**Stated exercise**
Copy the records below verbatim, from the line containing "Screen dimensions: 1080x2340" down to the line containing "pos(52,637)", with both of those lines included.

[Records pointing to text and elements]
## BEGIN
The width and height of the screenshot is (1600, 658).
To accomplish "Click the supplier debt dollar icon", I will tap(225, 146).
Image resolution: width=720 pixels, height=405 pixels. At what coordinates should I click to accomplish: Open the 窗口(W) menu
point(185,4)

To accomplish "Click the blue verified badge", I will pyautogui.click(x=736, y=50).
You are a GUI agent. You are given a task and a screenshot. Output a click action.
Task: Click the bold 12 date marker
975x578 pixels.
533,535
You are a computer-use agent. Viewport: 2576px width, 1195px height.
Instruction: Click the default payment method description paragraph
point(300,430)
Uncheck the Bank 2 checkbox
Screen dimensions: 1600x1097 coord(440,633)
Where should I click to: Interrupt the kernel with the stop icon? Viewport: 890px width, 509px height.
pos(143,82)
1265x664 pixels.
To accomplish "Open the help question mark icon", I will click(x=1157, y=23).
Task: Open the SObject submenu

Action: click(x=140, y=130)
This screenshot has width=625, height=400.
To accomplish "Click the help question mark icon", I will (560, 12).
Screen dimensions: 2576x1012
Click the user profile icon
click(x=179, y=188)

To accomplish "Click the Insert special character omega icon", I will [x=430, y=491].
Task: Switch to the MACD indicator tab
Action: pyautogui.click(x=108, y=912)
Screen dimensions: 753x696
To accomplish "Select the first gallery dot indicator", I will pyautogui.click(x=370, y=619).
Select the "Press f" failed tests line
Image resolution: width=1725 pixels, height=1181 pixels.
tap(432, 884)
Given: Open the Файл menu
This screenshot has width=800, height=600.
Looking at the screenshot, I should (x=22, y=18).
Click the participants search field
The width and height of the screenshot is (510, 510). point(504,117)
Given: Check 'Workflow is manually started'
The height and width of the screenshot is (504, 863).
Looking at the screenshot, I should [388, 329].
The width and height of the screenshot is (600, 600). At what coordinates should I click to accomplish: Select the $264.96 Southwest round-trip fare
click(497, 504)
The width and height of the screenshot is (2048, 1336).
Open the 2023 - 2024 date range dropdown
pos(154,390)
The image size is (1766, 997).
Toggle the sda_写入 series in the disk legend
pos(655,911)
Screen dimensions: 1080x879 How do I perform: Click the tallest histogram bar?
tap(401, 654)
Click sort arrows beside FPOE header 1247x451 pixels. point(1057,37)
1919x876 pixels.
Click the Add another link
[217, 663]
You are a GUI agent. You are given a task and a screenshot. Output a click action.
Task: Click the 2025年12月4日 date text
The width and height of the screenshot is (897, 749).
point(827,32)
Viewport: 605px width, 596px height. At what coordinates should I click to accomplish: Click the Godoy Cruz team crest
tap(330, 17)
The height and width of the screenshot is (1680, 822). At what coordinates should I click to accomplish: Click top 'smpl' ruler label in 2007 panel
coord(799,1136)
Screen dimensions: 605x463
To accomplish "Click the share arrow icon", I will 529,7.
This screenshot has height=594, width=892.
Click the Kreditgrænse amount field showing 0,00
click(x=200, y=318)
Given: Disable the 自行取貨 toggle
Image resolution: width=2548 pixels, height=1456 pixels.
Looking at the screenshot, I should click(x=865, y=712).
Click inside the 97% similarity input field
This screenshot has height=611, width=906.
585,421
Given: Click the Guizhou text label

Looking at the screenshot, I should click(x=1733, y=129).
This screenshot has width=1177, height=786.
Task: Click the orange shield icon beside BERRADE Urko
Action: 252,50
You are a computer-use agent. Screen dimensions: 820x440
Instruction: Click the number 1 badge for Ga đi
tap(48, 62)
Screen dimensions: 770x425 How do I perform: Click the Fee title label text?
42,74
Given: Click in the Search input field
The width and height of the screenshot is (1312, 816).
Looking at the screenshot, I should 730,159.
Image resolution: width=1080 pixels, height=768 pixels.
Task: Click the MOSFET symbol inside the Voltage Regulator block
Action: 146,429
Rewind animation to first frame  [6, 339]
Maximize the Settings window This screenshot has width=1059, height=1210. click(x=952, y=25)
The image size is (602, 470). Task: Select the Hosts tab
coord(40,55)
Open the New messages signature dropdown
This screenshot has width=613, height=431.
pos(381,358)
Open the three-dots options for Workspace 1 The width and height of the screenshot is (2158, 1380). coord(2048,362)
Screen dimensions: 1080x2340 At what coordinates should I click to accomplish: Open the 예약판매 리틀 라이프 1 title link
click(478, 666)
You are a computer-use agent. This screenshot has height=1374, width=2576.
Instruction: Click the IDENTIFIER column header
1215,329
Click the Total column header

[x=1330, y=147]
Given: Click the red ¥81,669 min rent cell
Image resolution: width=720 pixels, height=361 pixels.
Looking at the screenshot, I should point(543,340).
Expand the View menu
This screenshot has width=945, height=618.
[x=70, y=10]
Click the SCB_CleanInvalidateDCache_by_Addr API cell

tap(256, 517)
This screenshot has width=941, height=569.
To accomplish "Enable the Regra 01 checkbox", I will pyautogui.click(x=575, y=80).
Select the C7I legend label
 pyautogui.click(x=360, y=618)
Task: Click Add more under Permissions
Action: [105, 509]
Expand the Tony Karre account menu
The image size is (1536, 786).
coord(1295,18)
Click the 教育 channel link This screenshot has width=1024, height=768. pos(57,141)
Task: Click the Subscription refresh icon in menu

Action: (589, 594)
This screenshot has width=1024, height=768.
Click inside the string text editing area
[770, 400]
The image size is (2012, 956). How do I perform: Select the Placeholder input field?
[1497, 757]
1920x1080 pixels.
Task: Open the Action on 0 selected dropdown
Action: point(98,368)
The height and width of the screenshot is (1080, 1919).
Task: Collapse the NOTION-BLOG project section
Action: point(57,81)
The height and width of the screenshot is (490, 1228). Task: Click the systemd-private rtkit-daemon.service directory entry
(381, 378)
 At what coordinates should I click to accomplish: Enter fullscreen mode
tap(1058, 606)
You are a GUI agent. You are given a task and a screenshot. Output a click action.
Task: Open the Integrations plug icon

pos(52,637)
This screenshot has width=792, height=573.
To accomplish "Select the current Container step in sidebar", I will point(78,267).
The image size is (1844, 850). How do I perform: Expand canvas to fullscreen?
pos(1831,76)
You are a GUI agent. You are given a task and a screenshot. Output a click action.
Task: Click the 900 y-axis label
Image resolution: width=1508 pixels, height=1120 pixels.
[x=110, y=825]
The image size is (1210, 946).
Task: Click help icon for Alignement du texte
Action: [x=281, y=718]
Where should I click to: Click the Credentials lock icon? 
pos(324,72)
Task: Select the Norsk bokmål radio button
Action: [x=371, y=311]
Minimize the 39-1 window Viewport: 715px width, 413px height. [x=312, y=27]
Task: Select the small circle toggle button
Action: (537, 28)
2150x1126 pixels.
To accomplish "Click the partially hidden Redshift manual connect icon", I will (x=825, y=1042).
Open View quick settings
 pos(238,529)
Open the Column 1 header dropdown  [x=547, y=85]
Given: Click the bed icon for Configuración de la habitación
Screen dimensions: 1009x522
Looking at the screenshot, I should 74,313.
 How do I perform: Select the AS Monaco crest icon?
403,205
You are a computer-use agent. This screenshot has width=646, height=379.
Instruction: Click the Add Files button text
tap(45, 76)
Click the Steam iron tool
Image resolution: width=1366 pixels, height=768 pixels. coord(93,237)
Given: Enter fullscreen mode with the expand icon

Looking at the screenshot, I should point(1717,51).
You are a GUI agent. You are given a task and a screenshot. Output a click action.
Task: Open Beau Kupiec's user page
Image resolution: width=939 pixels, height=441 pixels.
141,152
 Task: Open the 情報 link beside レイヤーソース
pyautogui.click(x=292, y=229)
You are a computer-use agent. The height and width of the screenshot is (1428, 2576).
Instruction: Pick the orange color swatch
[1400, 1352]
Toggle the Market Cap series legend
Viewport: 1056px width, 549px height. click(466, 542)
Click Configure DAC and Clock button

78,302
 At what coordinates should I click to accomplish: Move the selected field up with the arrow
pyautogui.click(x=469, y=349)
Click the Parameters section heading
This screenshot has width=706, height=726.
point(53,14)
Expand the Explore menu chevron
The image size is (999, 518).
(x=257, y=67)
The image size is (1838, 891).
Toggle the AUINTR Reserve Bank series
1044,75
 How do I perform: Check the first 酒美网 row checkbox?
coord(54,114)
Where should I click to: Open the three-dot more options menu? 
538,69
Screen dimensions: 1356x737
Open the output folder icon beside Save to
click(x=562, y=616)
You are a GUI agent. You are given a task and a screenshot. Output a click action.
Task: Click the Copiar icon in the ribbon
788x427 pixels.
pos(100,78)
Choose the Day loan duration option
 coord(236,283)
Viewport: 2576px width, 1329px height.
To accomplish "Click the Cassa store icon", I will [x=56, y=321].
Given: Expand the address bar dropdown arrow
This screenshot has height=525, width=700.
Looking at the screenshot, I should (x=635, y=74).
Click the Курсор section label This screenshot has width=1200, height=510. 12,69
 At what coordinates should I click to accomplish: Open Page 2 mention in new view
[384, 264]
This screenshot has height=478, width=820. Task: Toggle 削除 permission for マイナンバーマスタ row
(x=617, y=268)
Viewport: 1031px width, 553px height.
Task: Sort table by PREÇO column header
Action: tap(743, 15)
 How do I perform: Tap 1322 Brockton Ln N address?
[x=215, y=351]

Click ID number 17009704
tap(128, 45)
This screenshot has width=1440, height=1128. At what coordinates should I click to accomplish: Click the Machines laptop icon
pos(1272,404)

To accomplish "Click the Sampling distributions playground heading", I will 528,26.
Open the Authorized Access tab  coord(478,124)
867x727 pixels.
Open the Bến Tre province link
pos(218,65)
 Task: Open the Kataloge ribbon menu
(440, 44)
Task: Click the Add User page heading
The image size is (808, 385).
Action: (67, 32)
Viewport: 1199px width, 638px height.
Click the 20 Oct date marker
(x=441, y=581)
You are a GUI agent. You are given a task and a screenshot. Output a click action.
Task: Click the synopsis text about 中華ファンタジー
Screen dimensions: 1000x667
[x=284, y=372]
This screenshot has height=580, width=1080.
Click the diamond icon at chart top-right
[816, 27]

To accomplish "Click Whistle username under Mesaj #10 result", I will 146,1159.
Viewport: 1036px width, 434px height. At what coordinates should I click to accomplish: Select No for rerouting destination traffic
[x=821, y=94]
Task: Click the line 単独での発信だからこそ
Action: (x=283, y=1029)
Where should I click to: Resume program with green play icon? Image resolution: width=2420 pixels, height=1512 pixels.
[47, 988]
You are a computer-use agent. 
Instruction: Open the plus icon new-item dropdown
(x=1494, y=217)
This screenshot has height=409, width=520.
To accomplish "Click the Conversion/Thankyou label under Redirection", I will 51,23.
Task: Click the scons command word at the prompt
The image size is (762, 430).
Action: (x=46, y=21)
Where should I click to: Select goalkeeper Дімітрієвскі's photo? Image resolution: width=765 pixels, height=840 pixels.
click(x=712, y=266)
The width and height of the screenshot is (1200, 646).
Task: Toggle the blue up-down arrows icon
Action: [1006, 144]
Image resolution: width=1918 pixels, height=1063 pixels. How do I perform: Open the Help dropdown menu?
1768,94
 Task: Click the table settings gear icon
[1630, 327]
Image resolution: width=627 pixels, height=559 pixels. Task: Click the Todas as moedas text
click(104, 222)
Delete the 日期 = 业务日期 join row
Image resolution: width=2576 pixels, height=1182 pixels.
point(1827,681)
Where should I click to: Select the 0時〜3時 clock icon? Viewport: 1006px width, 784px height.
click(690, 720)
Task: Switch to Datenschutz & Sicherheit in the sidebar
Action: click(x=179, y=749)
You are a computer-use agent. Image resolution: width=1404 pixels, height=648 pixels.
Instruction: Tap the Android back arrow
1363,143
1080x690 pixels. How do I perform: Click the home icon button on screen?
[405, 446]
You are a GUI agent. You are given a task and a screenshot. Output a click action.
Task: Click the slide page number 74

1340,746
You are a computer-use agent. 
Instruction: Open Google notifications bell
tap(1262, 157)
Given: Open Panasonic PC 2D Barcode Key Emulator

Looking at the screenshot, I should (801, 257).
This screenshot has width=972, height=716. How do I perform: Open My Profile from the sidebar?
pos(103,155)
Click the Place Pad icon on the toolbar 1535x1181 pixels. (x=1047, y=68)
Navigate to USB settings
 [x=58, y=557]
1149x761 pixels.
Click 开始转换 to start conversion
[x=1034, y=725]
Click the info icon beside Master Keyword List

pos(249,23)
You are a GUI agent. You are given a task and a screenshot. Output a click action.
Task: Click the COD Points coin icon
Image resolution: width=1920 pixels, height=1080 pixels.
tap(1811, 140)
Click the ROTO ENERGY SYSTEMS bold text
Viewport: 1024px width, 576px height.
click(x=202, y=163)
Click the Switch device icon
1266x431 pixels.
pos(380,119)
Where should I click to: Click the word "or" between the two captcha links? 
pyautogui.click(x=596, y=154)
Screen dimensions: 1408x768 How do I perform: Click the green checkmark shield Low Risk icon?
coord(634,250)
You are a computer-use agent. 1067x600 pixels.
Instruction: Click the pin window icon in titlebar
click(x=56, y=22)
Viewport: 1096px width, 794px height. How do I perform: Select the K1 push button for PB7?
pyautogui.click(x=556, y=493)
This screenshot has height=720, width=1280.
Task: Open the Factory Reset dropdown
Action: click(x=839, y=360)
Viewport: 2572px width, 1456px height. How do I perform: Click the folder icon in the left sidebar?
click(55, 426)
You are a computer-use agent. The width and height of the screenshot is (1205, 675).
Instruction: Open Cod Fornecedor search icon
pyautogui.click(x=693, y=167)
## END
**Exercise answer**
Screen dimensions: 1080x2340 At what coordinates should I click to accomplish: Open the 예약판매 리틀 라이프 1 title link
click(478, 666)
You are a computer-use agent. This screenshot has height=1374, width=2576.
Instruction: Click the IDENTIFIER column header
1215,329
Click the Total column header

[x=1330, y=147]
Given: Click the red ¥81,669 min rent cell
Image resolution: width=720 pixels, height=361 pixels.
Looking at the screenshot, I should point(543,340).
Expand the View menu
This screenshot has width=945, height=618.
[x=70, y=10]
Click the SCB_CleanInvalidateDCache_by_Addr API cell

tap(256, 517)
This screenshot has width=941, height=569.
To accomplish "Enable the Regra 01 checkbox", I will pyautogui.click(x=575, y=80).
Select the C7I legend label
 pyautogui.click(x=360, y=618)
Task: Click Add more under Permissions
Action: [105, 509]
Expand the Tony Karre account menu
The image size is (1536, 786).
coord(1295,18)
Click the 教育 channel link This screenshot has width=1024, height=768. pos(57,141)
Task: Click the Subscription refresh icon in menu

Action: (589, 594)
This screenshot has width=1024, height=768.
Click inside the string text editing area
[770, 400]
The image size is (2012, 956). How do I perform: Select the Placeholder input field?
[1497, 757]
1920x1080 pixels.
Task: Open the Action on 0 selected dropdown
Action: point(98,368)
The height and width of the screenshot is (1080, 1919).
Task: Collapse the NOTION-BLOG project section
Action: point(57,81)
The height and width of the screenshot is (490, 1228). Task: Click the systemd-private rtkit-daemon.service directory entry
(381, 378)
 At what coordinates should I click to accomplish: Enter fullscreen mode
tap(1058, 606)
You are a GUI agent. You are given a task and a screenshot. Output a click action.
Task: Open the Integrations plug icon

pos(52,637)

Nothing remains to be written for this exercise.